Issue with Stacking Bar Chart in Highcharter: Incorrect Series Mapping

41 Views Asked by At

Title: Issue with Stacking Bar Chart in Highcharter: Incorrect Series Mapping

Body: I'm working on a stacked bar chart using the highcharter package in R and encountering an issue where the series data is not correctly mapping to the specified categories on the x-axis. My dataset includes capacity, operator, and count columns, and I'm trying to display the percentage of counts per operator within each capacity.

Problem: Each bar in the chart should represent a capacity, and within each bar, there should be segments (stacks) for each operator, representing their percentage share. However, the chart incorrectly maps all operators to a single capacity or overlaps them, instead of distributing them across the different capacities.

Data Structure: The data is structured as follows (example):

capacity,operator,count
3,Operator1,39
3,Operator2,6916
...
7,Operator1,2729
7,Operator2,23504
...

Code: Here's the code snippet I'm using:

library(highcharter)
library(dplyr)

# Data loading and preparation
data <- read.csv("path_to_data.csv", fileEncoding = "UTF-8")
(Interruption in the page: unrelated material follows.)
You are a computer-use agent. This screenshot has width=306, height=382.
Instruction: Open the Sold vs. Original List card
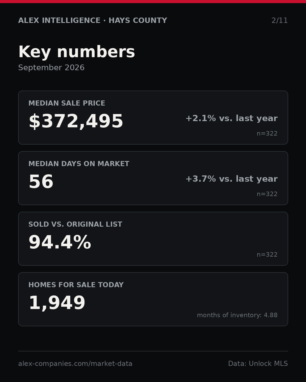[153, 239]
    total_counts_by_capacity <- data %>%
      group_by(capacity) %>%
      summarise(TotalCount = sum(count))

    data_with_total <- merge(data, total_counts_by_capacity, by = "capacity")

    data_with_percentage <- data %>%
      left_join(total_counts_by_capacity, by = "capacity") %>%
      mutate(Percentage = round((count / TotalCount) * 100, 2))
    
    hc <- highchart() %>%
      hc_chart(type = "bar") %>%
      hc_title(text = "Capacity by Operator Percentage") %>%
      hc_xAxis(categories = unique(data_with_percentage$capacity)) %>%
      hc_yAxis(title = list(text = "Percentage")) %>%
      hc_tooltip(shared = TRUE, pointFormat = "<span style='color:{series.color}'>{series.name}</span>: <b>{point.y}</b><br/>") %>%
      hc_plotOptions(series = list(stacking = "normal"))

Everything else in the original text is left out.